I’d recommend this blog post by Kirk Summerwill, the project manager of this report, to find out how we put it together and why.

If you’ve got any other questions or if there’s any data you’d like me to see if I can dig out, let me know and I’ll see what I can do!

Cheers,
Tanita
(edited 7 years ago)
Reply 1
Original post by General Medical Council
Last week we published this year’s report on the state of medical education and practice in the UK you might have seen it on the news. One of the key messages of the report is that although the international standing of British medicine and medical education is still among the best, there is a state of unease within the medical profession’, which risks affecting patients as well as doctors.

In the overview of this report [PDF], our Chair, Terence Stephenson, set out a number of areas where the GMC can help. Number one on the list is to work with doctors in training and their organisations such as the BMA, employers, education providers, royal colleges to come up with an action plan to reform the way education and training are organised so that they match your needs.

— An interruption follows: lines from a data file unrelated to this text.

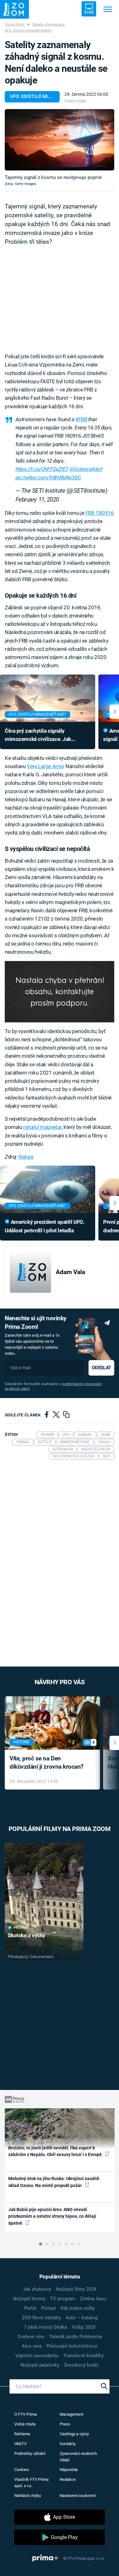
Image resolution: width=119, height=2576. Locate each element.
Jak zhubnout (37, 2289)
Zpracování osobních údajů (78, 2456)
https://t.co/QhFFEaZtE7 (42, 469)
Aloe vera (32, 2346)
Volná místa (25, 2424)
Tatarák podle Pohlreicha (75, 2336)
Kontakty (68, 2443)
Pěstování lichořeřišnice (71, 2346)
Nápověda (69, 2469)
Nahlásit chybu (27, 2495)
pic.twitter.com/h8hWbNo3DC (48, 477)
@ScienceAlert (85, 469)
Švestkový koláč (81, 2365)
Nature (25, 1157)
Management (71, 2414)
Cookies (21, 2469)
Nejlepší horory (29, 2299)
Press (65, 2424)
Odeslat (101, 1368)
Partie (30, 2308)
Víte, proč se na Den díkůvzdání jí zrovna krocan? (46, 1762)
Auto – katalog (81, 2317)
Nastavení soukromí (78, 2495)
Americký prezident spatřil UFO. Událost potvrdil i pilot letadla (44, 1226)
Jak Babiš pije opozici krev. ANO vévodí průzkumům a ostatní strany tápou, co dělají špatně (52, 2216)
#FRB (81, 419)
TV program (62, 2299)
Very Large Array (45, 766)
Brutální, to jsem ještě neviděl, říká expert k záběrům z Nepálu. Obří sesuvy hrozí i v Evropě (55, 2151)
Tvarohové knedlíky (83, 2355)
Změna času (93, 2299)
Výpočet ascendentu (36, 2355)
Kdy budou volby (78, 2308)
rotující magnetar (42, 1127)
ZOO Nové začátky (41, 2317)
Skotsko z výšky (26, 1935)
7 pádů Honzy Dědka (45, 2327)
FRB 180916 (99, 513)
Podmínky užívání (29, 2453)
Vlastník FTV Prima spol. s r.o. (31, 2482)
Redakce (68, 2479)
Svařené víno (30, 2336)
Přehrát (21, 1928)
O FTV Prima (25, 2414)
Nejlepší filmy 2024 (76, 2289)
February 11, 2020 (37, 499)
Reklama (22, 2433)
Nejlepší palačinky (40, 2365)
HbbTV (20, 2443)
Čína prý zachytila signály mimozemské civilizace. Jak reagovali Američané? (38, 735)
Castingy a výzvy (74, 2433)
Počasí (48, 2308)
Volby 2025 (83, 2327)
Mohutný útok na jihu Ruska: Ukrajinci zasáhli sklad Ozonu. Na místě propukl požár (53, 2182)
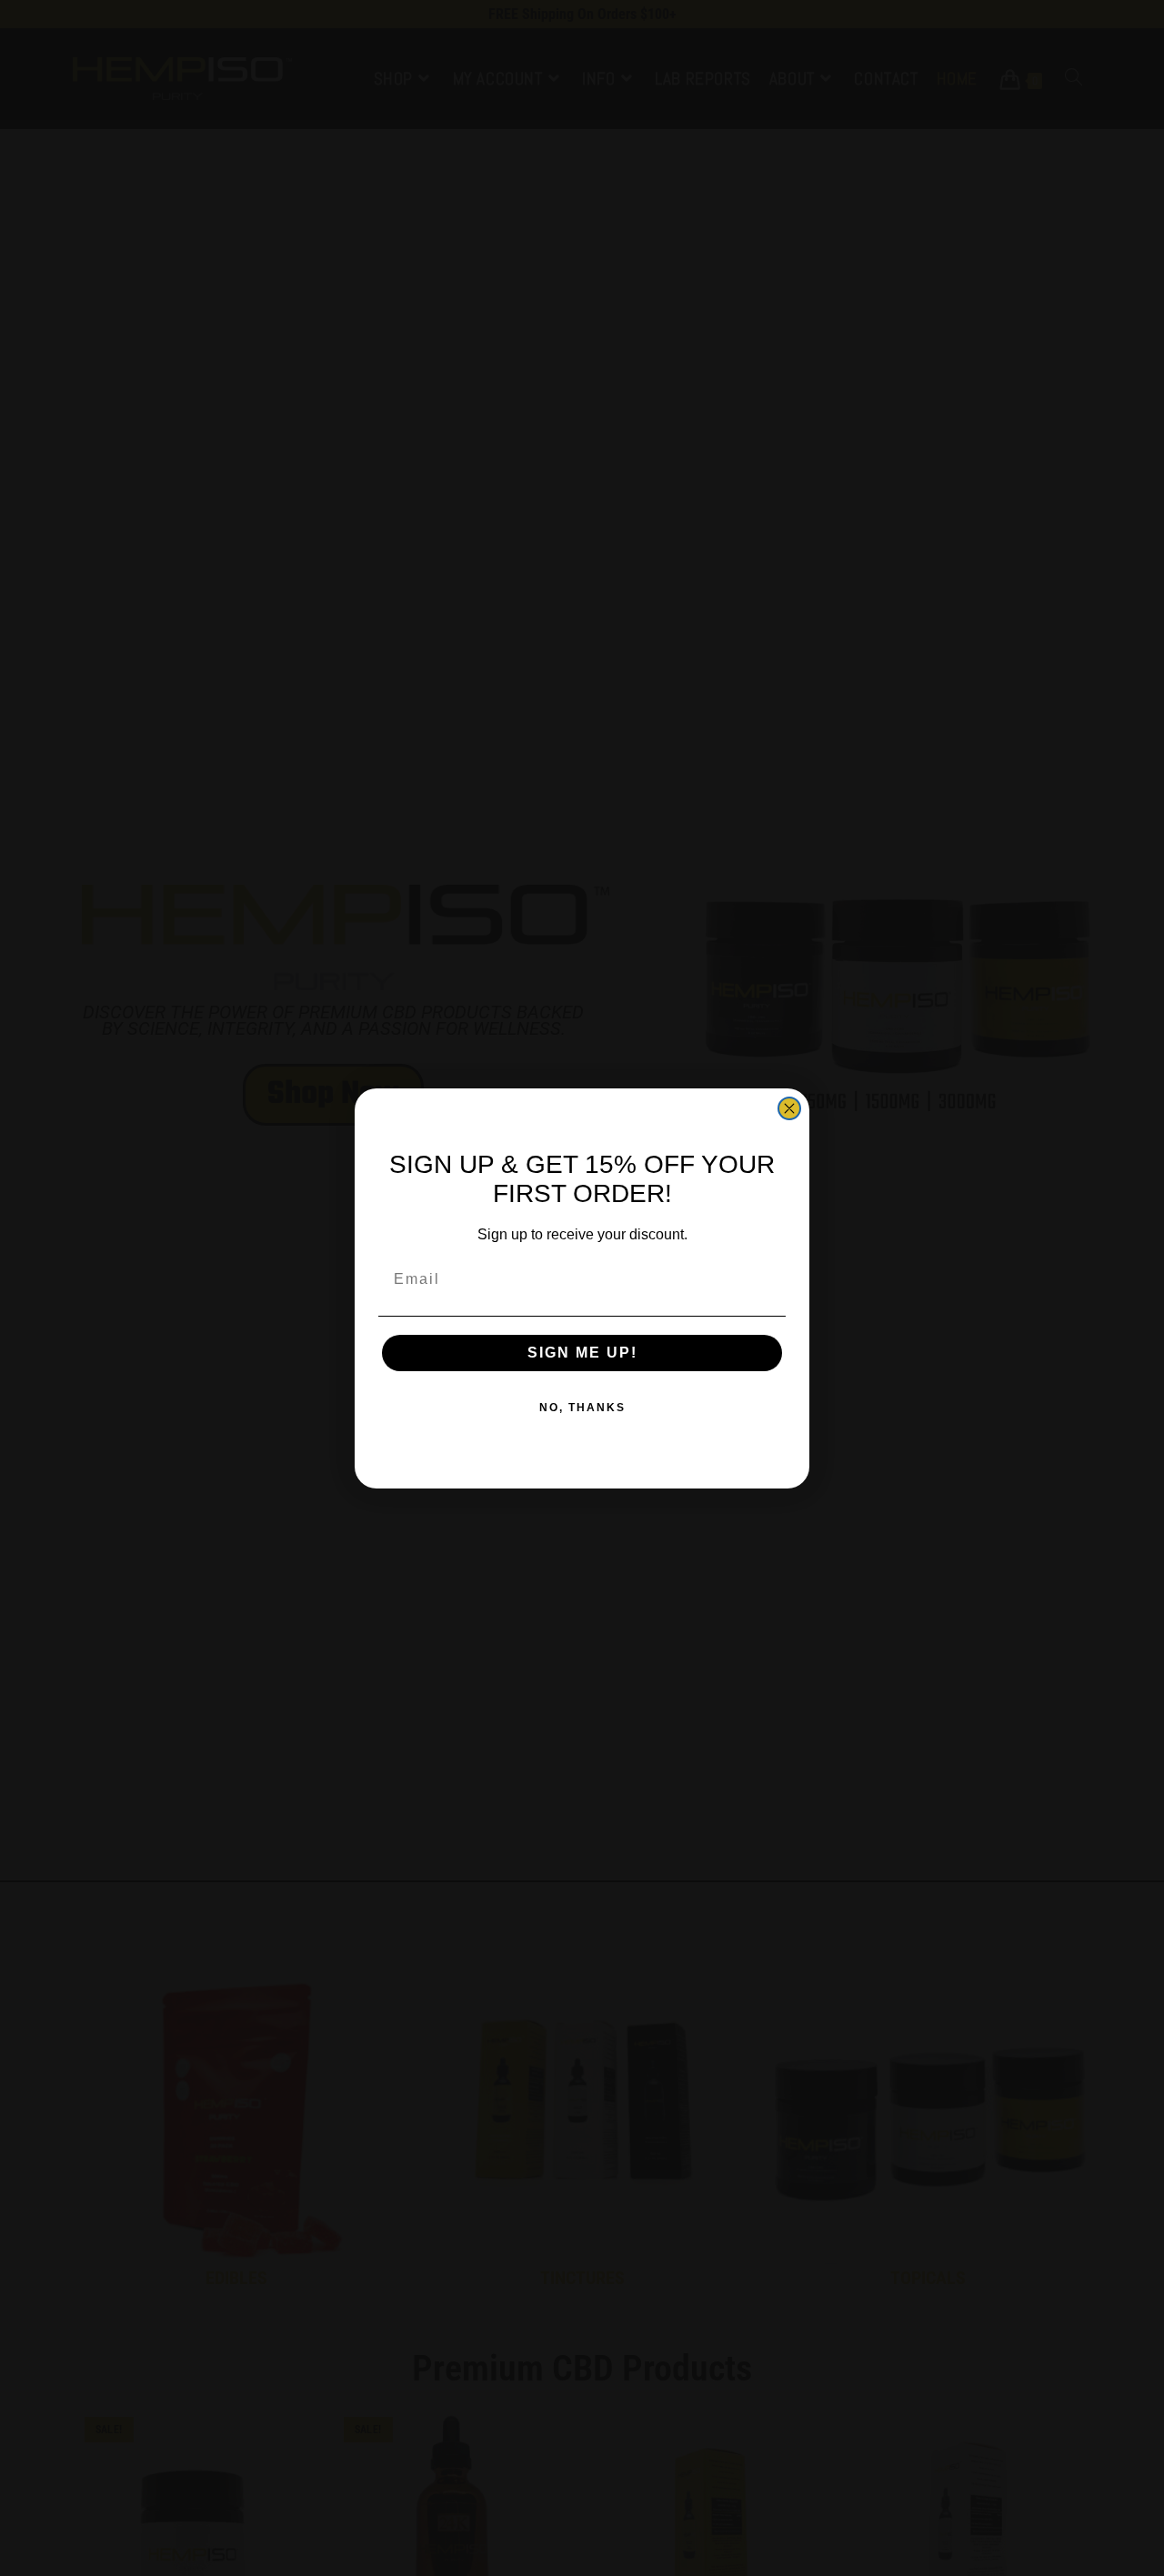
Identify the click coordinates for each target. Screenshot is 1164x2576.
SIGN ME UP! (582, 1352)
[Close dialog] (789, 1108)
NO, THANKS (582, 1407)
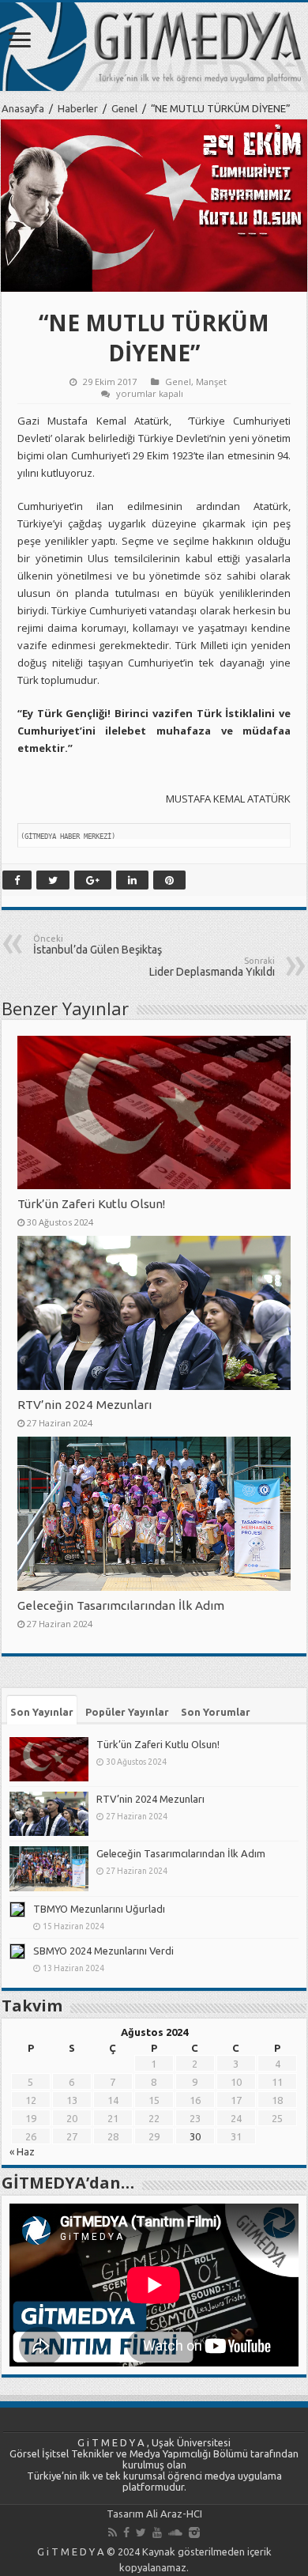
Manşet (211, 381)
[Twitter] (141, 2532)
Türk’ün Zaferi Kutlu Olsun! (91, 1204)
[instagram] (194, 2532)
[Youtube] (157, 2532)
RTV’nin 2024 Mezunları (84, 1404)
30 (195, 2136)
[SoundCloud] (175, 2532)
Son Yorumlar (215, 1711)
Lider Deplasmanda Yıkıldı (212, 967)
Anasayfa (23, 108)
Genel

We actually kicked off part of this project on 20 October when we hosted a roundtable with doctors, educators and royal colleges to discuss how we can work together to make doctors’ training more flexible.

Another key piece of work for us is to engage with you and others in the sector on what professionalism means for doctors in the 21st century. Over the past year, we ran a series of events across the UK on this topic and we’ll be launching our report on this at our annual conference on 6 December 2016.

You can register to attend the conference here or get involved in the discussion ahead of time on the dedicated microsite, Good doctors.

While there’s a whole chapter [PDF] on medical students and doctors in training in the report, you might find our data on recruitment into specialties [PDF] interesting as you progress through your careers.

For example, did you know…?

Between 2011-15, the number of doctors in emergency medicine grew by 22% while those in public health decreased by 15%

Half of pathologists are aged 50 years or over, closely followed by obstetrics and gynaecology (47%) and surgery (44%)

The proportion of obstetricians and gynaecologists who are non-UK graduates has risen from 52% to 56% from 2011-15 it’s the specialty that most heavily relies on doctors who studied outside the UK

I’d recommend this blog post by Kirk Summerwill, the project manager of this report, to find out how we put it together and why.

If you’ve got any other questions or if there’s any data you’d like me to see if I can dig out, let me know and I’ll see what I can do!

Cheers,
Tanita


That is really quite interesting. Do you have any stats on general practice? My experience (from my limited exposure in my locality) is that there are a lot of GPs who are within 10 years of retirement and that the number of people training. Is that the case?

I am about to start work but will have a browse of the report later.
Original post by randdom
That is really quite interesting. Do you have any stats on general practice? My experience (from my limited exposure in my locality) is that there are a lot of GPs who are within 10 years of retirement and that the number of people training. Is that the case?

I am about to start work but will have a browse of the report later.


Hi @randdom thanks for your question. We have lots of data on general practice! I’ve picked out some top line stats here, which look at doctors who are on the GP register and doctors who are in GP training programmes:

In 2015, the proportion of female GPs reached 52% - an increase from 47% in 2011 (chapter 1, p. 32)

39% of GPs (and 41% of specialists) were aged 50 years and over in 2015 (chapter 1, p. 34) this may reflect people living and working longer and doesn’t automatically mean there’s an increased risk of doctors retiring

General practice is still the largest training programme (beyond foundation training) and the number of GP doctors in training has actually increased by 2% from 2012-15 (chapter 2, p. 55)

It’s really interesting to compare the data to your experiences do these figures match up with what you’ve seen in practice and/or heard from others?